Thursday, April 20, 2023

Southern states on track to be nation's 'battery belt' though their leaders don't fully acknowledge climate change

Gov. Brian Kemp (R) stands next to a Rivian truck.
(Photo by John Bazemore, The Associated Press)
Once a tranquil town, Commerce, Georgia, is now on track to become one of the nation's electronic battery-making hubs, reports Shannon Osaka of The Washington Post. "The battery plant just north of Commerce is hard to miss. It looms over Interstate 85 like a monolith: sheer gray walls many stories high, a vast parking lot that extends almost half a mile. . . . The factory, which opened in early 2022, employs over 2,600 people — about a third of the town’s population. . . . It's operated and owned by the U.S. wing of the South Korean company SK Group," which has partnered with Ford Motor Co. to build two electric-vehicle battery plants just south of Elizabethtown, Kentucky. 
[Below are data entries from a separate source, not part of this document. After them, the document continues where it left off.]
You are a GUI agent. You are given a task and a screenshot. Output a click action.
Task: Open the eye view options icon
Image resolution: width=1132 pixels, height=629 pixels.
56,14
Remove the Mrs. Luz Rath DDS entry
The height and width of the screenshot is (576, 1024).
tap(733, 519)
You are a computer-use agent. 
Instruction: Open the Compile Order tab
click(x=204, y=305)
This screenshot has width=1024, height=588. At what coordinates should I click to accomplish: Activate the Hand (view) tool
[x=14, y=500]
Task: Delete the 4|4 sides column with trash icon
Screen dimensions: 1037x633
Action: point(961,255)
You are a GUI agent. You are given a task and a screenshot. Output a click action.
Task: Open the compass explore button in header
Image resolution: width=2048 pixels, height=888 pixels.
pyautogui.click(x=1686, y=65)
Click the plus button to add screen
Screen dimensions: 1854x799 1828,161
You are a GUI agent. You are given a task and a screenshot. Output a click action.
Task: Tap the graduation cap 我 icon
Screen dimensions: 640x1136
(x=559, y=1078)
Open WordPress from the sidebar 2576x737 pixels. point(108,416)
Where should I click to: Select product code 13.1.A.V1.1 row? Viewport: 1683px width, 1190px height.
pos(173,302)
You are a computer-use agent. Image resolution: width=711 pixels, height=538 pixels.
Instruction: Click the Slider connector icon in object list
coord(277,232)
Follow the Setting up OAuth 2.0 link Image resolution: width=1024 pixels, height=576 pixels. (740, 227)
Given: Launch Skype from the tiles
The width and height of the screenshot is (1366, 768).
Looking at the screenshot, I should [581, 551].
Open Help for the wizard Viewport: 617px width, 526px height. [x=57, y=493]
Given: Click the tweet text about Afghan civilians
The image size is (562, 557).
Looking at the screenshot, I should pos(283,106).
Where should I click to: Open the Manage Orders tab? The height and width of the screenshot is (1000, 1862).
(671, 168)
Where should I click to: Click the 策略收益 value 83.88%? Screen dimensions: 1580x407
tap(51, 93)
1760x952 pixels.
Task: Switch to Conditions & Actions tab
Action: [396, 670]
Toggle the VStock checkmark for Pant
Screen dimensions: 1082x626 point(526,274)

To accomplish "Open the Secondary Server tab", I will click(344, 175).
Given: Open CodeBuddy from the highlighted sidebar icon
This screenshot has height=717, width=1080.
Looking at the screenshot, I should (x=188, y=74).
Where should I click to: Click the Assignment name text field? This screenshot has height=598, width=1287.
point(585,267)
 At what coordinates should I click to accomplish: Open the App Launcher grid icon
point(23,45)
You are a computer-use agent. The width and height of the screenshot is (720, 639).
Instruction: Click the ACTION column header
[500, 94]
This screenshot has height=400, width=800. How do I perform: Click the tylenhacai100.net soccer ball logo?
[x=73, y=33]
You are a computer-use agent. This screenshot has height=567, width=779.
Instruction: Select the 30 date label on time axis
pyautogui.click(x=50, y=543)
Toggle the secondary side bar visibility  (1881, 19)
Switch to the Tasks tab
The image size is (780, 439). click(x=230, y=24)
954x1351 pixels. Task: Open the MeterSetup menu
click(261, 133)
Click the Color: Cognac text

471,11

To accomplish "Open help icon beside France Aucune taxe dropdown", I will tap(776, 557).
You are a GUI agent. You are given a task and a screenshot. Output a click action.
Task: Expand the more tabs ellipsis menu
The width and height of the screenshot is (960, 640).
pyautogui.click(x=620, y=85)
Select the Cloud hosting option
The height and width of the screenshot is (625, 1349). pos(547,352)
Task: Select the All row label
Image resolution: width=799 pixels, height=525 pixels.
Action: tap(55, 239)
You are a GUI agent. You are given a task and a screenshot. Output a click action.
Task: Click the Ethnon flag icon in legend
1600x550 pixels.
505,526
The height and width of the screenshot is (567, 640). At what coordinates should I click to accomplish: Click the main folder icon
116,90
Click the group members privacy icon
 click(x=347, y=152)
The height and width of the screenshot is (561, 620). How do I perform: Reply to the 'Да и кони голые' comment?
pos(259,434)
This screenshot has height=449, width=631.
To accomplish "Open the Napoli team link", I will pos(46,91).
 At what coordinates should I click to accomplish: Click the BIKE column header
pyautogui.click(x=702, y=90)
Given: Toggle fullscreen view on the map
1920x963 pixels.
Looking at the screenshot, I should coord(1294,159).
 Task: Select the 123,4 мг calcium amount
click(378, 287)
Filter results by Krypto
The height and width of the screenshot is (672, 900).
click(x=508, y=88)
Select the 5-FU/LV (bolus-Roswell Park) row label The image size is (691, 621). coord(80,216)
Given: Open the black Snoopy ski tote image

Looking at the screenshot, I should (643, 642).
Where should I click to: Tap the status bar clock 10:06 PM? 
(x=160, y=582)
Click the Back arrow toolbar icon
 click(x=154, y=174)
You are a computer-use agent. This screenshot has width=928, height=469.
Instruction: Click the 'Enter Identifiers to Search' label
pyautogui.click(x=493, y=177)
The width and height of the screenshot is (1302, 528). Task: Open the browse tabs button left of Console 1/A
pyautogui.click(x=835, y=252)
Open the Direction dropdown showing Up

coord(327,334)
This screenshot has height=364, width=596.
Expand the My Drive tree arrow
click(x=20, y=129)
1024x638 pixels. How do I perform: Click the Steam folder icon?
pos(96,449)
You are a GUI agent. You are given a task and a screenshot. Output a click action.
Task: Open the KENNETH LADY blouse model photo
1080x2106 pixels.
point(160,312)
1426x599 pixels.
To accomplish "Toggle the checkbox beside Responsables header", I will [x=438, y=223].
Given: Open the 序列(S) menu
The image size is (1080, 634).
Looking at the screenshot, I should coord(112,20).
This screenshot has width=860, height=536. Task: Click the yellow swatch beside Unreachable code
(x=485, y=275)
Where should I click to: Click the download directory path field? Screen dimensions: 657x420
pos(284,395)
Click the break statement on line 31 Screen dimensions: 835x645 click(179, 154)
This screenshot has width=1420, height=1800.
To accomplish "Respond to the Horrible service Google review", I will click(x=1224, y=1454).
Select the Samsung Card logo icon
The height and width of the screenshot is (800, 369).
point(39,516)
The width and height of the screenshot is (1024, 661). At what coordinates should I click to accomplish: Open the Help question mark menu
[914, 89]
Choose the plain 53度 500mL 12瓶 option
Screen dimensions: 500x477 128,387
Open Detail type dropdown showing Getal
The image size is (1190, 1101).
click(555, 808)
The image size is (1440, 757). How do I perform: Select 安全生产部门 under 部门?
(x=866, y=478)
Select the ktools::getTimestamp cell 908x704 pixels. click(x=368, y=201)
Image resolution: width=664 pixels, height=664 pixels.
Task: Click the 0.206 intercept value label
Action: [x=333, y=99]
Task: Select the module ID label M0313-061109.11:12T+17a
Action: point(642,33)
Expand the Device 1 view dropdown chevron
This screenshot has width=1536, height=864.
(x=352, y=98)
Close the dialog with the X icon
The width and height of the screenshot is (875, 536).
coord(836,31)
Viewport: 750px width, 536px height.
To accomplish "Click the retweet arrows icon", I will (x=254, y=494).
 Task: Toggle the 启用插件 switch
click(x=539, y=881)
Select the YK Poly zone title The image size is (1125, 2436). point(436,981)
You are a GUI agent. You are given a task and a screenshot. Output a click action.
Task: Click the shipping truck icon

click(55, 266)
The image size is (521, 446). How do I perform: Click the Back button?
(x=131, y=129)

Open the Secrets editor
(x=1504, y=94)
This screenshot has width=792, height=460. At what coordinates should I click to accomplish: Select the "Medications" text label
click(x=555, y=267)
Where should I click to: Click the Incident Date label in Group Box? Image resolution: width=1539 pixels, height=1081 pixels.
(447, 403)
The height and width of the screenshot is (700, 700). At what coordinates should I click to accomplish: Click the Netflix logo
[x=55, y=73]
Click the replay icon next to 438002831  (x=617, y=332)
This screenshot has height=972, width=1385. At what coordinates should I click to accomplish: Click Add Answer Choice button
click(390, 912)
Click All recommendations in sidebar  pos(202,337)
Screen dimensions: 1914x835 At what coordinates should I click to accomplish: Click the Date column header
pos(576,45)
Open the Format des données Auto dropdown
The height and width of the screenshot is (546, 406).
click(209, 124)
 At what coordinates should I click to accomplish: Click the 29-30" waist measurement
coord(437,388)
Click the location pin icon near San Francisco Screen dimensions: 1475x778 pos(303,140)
Clean-energy incentives "are landing in congressional districts represented by Republicans," and the Commerce plant "is one of a bonanza of electric vehicle investments that are transforming rural Georgia into a bustling 'battery belt'," Osaka writes. "But even as Gov. Brian Kemp aims to make Georgia the 'electric mobility capital of America,' he and other Republicans are doing little to put more EVs on state roads — or to acknowledge the climate reasons behind the switch. . . . Last month, the state Senate passed a tax on public EV charging. Along with the governor, most state lawmakers rarely mention emissions reductions and environmental benefits of switching to electric vehicles. . . . The result is a strange moment in Georgia's shift toward making and selling EVs: A state with one foot in — and one foot out — of a massive transition."

Even with the political teeter-totter, EV manufacturers are capitalizing on political aspects of the South. "Almost all Southern states, including Georgia, Kentucky, Alabama and Tennessee, are what conservatives call 'right to work' states — meaning employees can't be required to join a union as a condition of employment," Osaka explains. "Such states have gotten the lion's share of clean energy and EV money. . . . One study by researchers at Georgia Tech that examined almost 20,000 collective bargaining agreements found that right-to-work laws are associated with lower wages among unionized employees."

Could the growth in EV jobs in the South reduce the polarization of views about climate change? "Thomas Oatley, a professor of political science at Tulane University, argues that part of the schism on climate change stems from an economic divide. Republican voters are more likely to live in areas where jobs are closely tied to carbon-emitting industries like auto manufacturing or coal-fired power generation; Democratic voters are more likely to live on the coasts and work at a desk in 'knowledge-based' jobs." Oakley told her, "If you get a growing number of people employed in the clean energy sector, that could increase support for climate policy in red and purple states."

"Georgia is far from that point today. But the tens of thousands of jobs coming to the state make it difficult for politicians to oppose the transition," Osaka adds. "Former GOP senator David Perdue, who ran for governor against Kemp in 2022, was a vocal critic of the Rivian plant. . . . But that anti-EV message failed to gain much support — Perdue was soundly defeated in the primary." Mike Carr, a partner at the consultancy Boundary Stone, told Osaka, "If Georgians start to think of themselves as the heart of clean energy manufacturing — I don't know how you run against that and win."